From Six Mile Village to Three Shadows
Three Shadows Photography Art Centre, Beijing, China
‘From Six Mile Village to Three Shadows’, an exhibition of new work by photographers RongRong and inri, documents a cycle of destruction and construction that spans several years — from the demolition of the couple’s hometown Liulitun (literally ‘Six Mile Village’ in Chinese) in 2003, to the opening of the Three Shadows Photography Art Centre four years later. It’s a portrait of contemporary China, where Haussmann-scale demolition has yielded an unprecedented construction boom, and a depiction of life, itself a cycle of beginnings and endings, amid this rapid development.
The exhibition begins with the final days of Six Mile Village. In one photograph, the couple sits perched atop the doorway of a half-demolished building, surrounded by fresh white lilies and holding bunches of flowers in a funerary gesture. In another, the two artists are seen through this same doorway, posed amid rubble. This time, their naked bodies are draped on a ladder, their faces obscured by their cascading hair. Another documentary-style sequence ends the exhibit: photographs of the construction of Three Shadows, the first contemporary art centre in China devoted to photography and video art, founded by RongRong and inri last year.

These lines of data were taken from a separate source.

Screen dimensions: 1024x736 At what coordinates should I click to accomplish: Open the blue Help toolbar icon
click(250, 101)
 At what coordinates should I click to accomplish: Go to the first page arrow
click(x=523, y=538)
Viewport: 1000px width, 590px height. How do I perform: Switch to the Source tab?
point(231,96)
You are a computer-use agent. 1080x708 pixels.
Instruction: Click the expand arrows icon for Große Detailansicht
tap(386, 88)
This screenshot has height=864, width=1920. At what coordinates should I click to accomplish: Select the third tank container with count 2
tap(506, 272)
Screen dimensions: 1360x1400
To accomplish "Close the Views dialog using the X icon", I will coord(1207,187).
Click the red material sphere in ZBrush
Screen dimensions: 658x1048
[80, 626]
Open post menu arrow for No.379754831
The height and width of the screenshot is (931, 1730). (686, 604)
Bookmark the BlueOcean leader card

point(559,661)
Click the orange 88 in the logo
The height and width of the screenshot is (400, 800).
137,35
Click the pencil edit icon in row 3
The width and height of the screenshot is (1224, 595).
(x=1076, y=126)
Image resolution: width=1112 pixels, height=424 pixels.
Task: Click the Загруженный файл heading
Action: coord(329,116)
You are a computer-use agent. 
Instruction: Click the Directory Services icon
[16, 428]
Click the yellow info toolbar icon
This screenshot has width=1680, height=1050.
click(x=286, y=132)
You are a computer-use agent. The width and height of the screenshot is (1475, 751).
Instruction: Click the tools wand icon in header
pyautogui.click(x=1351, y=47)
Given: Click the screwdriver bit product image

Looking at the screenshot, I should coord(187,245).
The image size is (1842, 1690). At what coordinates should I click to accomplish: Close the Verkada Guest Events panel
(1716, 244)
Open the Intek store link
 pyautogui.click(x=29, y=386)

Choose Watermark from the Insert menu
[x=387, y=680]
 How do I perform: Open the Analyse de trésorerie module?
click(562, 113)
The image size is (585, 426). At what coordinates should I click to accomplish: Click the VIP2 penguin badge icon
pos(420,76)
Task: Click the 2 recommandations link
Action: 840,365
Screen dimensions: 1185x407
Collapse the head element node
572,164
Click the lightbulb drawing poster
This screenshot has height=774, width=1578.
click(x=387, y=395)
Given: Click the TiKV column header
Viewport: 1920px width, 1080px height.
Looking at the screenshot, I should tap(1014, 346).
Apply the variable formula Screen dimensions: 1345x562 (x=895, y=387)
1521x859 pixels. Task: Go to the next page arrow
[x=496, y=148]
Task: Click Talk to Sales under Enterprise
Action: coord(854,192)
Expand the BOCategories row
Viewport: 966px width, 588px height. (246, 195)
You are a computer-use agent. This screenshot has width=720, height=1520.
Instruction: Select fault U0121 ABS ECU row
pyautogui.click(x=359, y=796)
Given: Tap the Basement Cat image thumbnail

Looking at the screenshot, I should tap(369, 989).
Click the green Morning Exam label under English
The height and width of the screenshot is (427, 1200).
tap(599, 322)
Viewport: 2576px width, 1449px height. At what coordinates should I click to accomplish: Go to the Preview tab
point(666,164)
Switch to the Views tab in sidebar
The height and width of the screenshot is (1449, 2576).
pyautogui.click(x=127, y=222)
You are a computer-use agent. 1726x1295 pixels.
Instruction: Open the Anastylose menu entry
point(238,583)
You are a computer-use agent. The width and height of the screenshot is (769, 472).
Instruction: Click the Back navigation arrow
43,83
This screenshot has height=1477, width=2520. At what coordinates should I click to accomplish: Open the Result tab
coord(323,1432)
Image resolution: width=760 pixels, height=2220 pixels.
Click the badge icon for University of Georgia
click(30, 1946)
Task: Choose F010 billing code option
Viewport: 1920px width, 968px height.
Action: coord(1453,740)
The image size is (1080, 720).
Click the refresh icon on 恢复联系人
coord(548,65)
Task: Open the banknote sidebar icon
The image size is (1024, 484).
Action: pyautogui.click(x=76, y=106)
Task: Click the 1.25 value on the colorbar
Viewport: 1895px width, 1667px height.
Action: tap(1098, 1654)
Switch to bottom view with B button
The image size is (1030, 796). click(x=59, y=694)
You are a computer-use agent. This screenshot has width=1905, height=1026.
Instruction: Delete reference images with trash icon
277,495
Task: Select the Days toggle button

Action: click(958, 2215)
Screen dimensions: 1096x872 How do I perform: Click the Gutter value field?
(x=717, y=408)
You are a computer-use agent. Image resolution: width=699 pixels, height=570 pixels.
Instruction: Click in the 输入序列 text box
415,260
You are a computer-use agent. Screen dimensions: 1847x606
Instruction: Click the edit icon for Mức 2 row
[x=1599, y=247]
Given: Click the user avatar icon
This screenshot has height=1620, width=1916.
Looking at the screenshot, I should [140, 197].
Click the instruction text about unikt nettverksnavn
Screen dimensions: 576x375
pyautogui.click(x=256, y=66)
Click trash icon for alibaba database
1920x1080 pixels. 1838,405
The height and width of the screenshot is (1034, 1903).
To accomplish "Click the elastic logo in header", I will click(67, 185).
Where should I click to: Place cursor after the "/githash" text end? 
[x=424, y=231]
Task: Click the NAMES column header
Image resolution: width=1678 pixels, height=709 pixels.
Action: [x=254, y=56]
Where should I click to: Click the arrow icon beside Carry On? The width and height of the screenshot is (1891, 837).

In contrast, the photographs in between these two sequences — between the death of Six Mile Village and the birth of Three Shadows — have neither a documentary style nor an explicit narrative. These intensely personal, lyrical photographs explore the artists’ relationship and the theme of reproduction. There’s a series of up-close, almost abstract images of inri’s pregnant belly, shot in dramatic chiaroscuro, and photographs of ethereal interiors in which the artists engage in sexual acts. The couple also appears in a series of formal family portraits, wearing stereotypically-Chinese garb, and again in the foreground of grand, beautifully-shot landscapes, now with their small child.
China’s dizzying development is presented as a parallel for the life cycle, with an urban landscape as fleeting as the procession of generations. But, for RongRong and inri, this setting is merely a context for their love story. The artists, appearing almost identical with their long black hair, exist apart, absorbed in their romance. By inserting themselves into every shot — side-by-side, holding hands — they render the show uncomfortably intimate, and the viewer a voyeur.